** Opening PROVIDED INFORMATION block **
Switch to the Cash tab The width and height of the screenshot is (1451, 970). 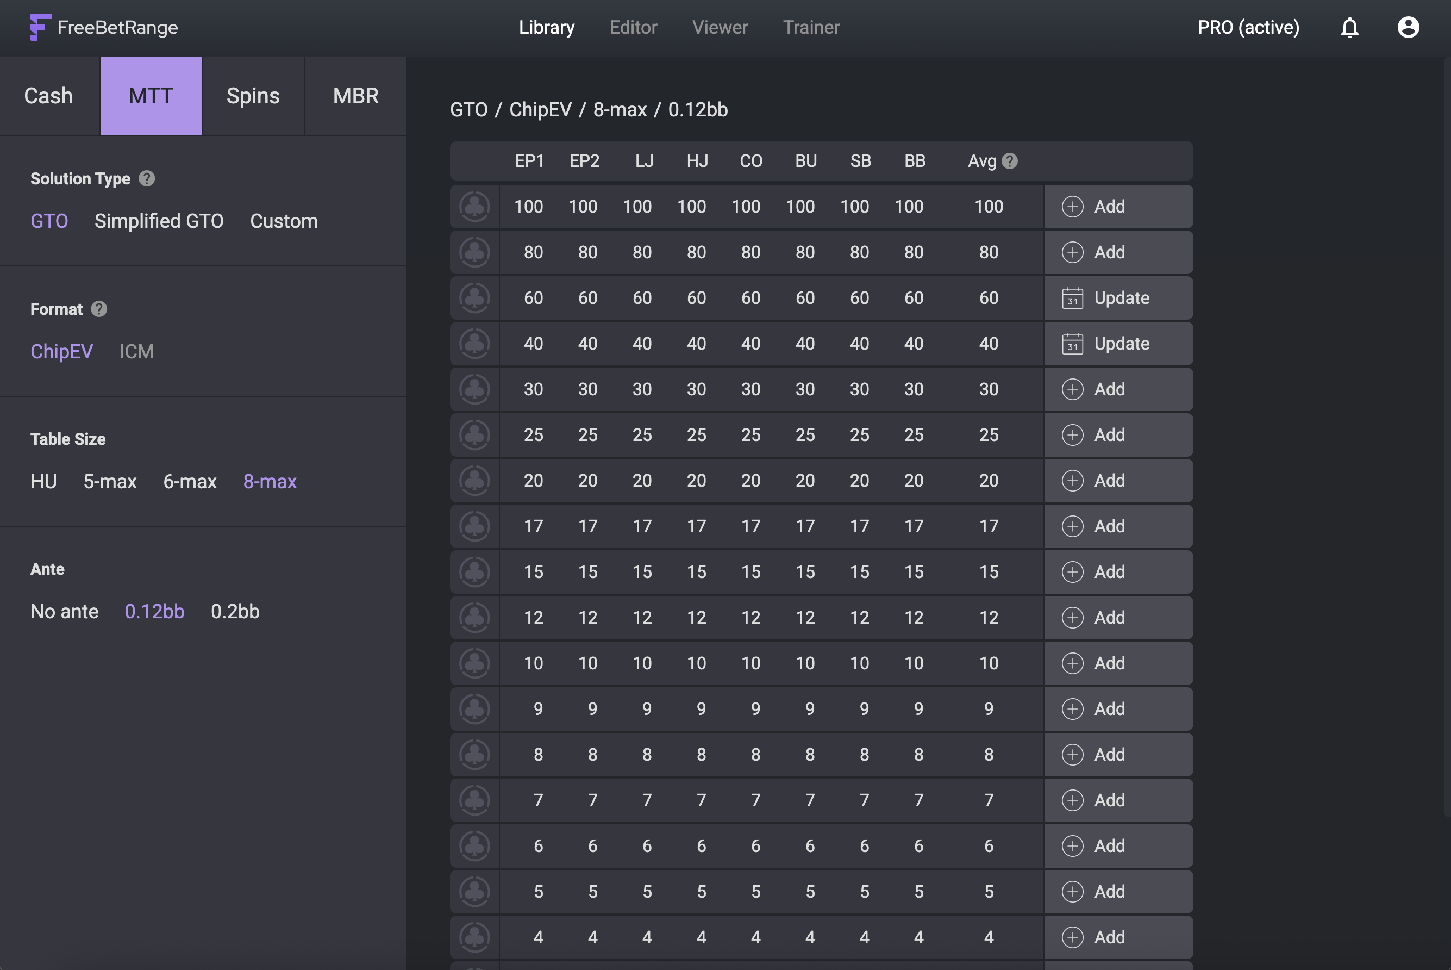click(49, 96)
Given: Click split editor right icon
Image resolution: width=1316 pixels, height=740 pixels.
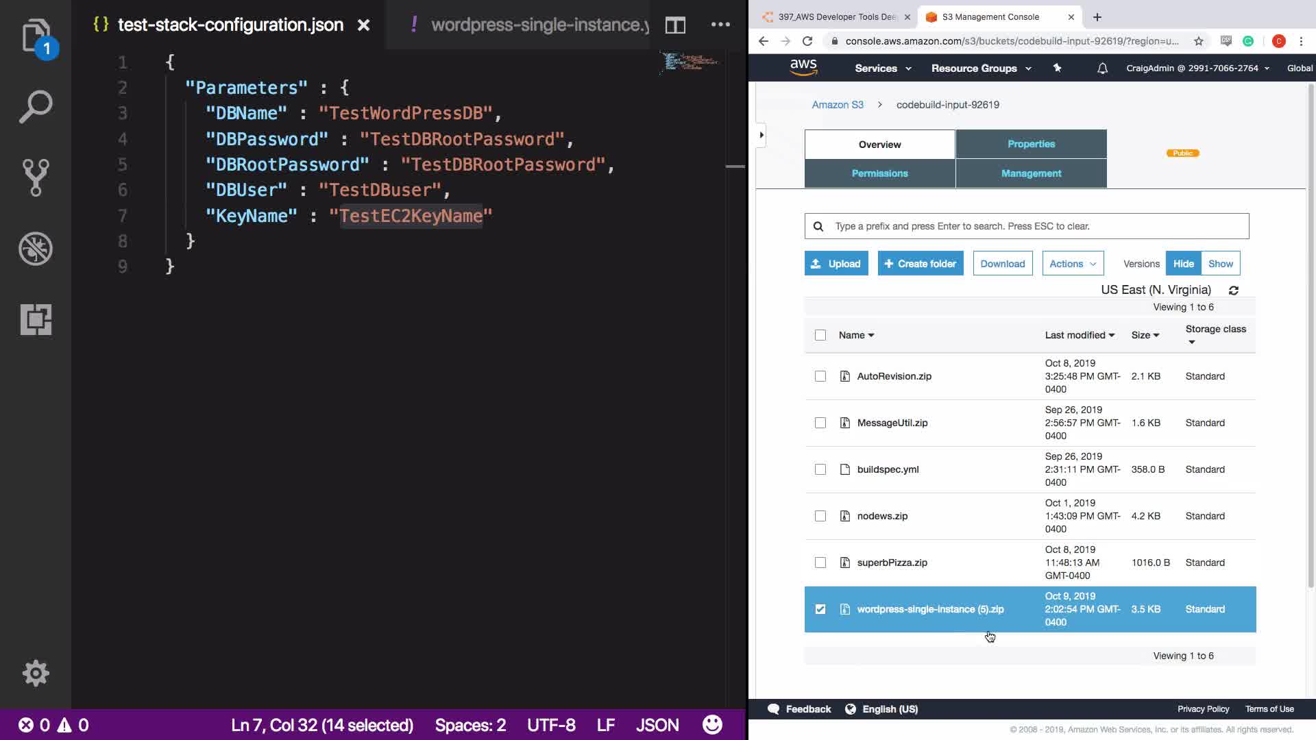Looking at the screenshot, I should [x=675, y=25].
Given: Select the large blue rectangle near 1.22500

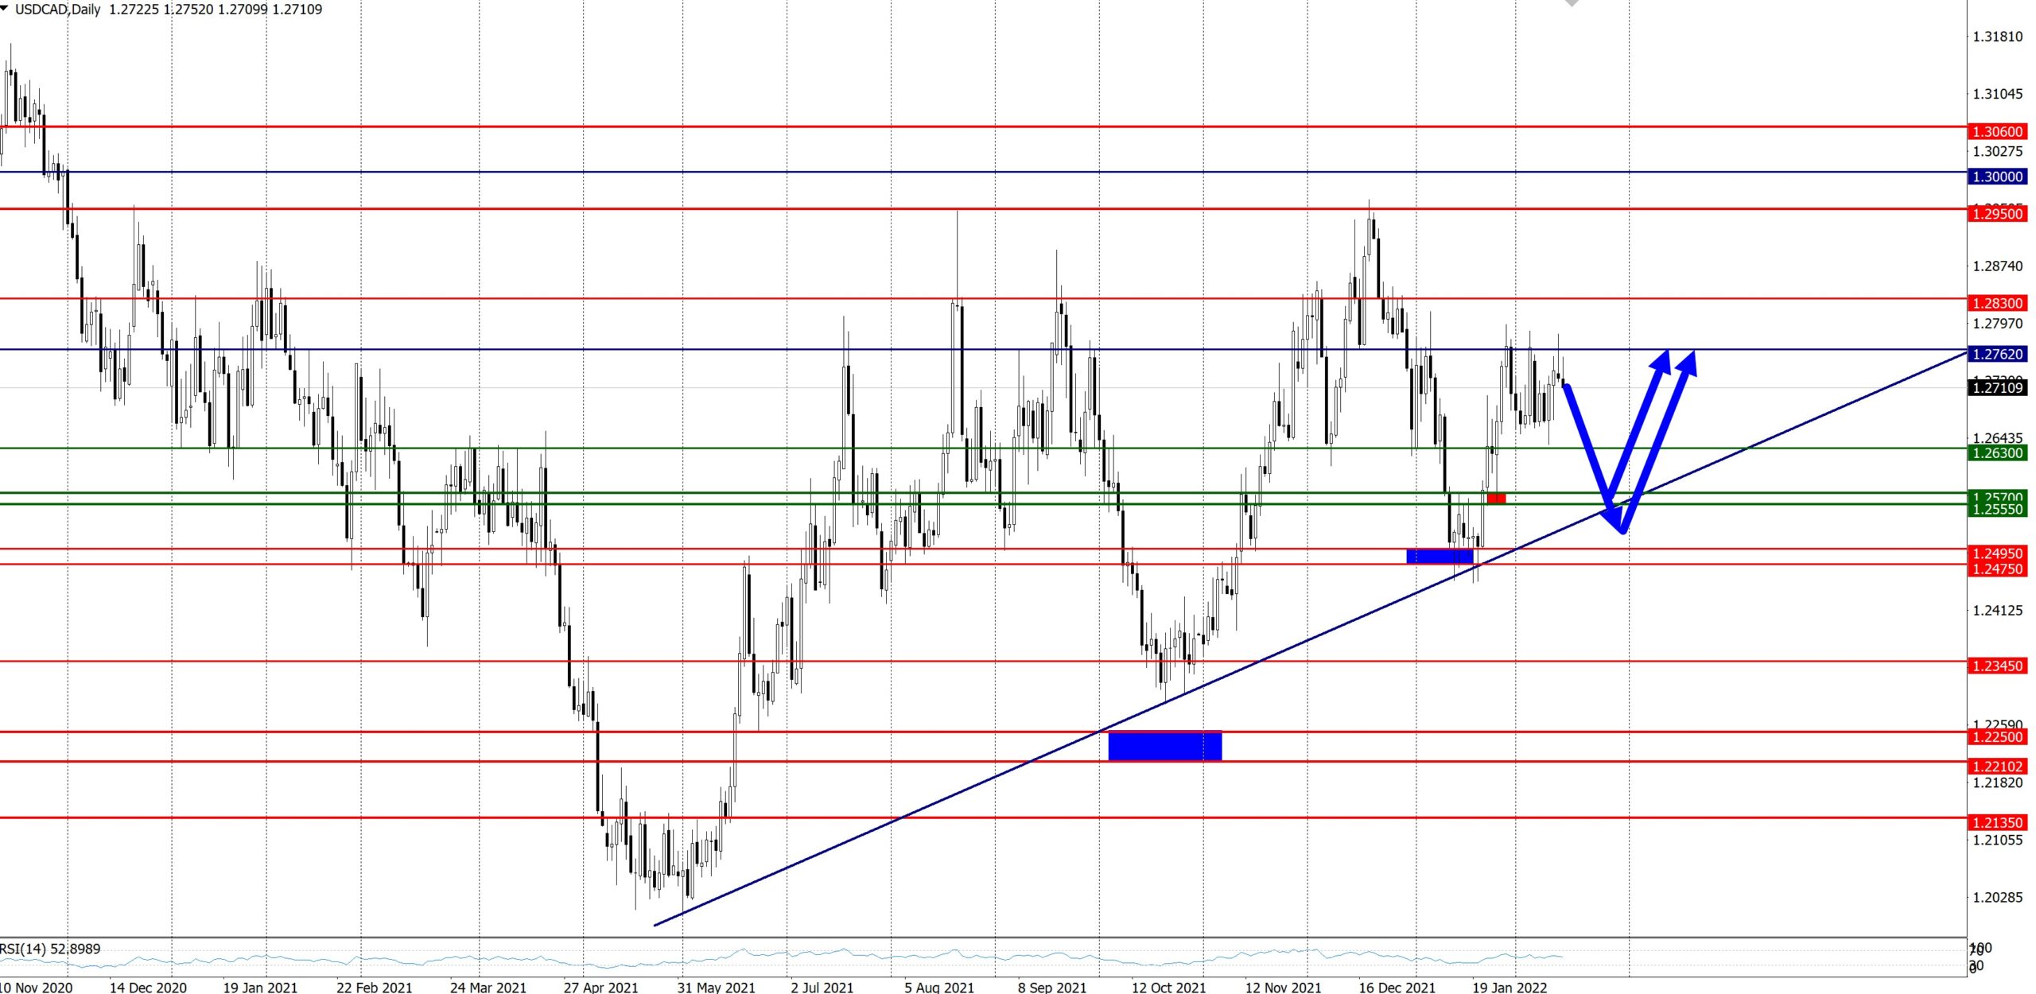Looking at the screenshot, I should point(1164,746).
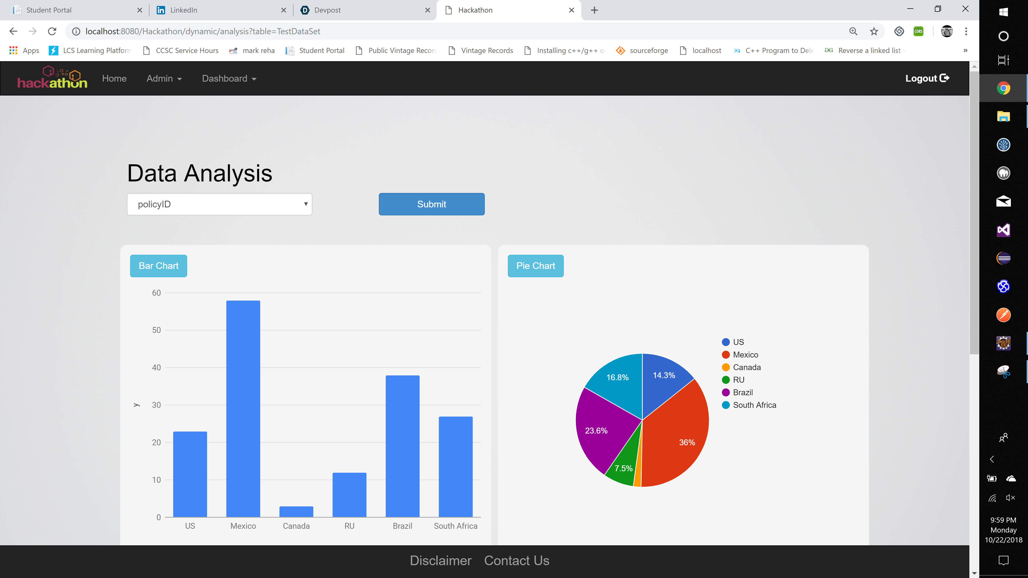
** Closing PROVIDED INFORMATION block **
EXERCISE DESCRIPTION: Working from the records above, reproduce exactly the lines from the one with "Given: Click split editor right icon" through the last line, without the pictures.

EXERCISE RESPONSE:
Given: Click split editor right icon
Image resolution: width=1316 pixels, height=740 pixels.
Looking at the screenshot, I should [x=675, y=25].
Given: Select the large blue rectangle near 1.22500

Looking at the screenshot, I should point(1164,746).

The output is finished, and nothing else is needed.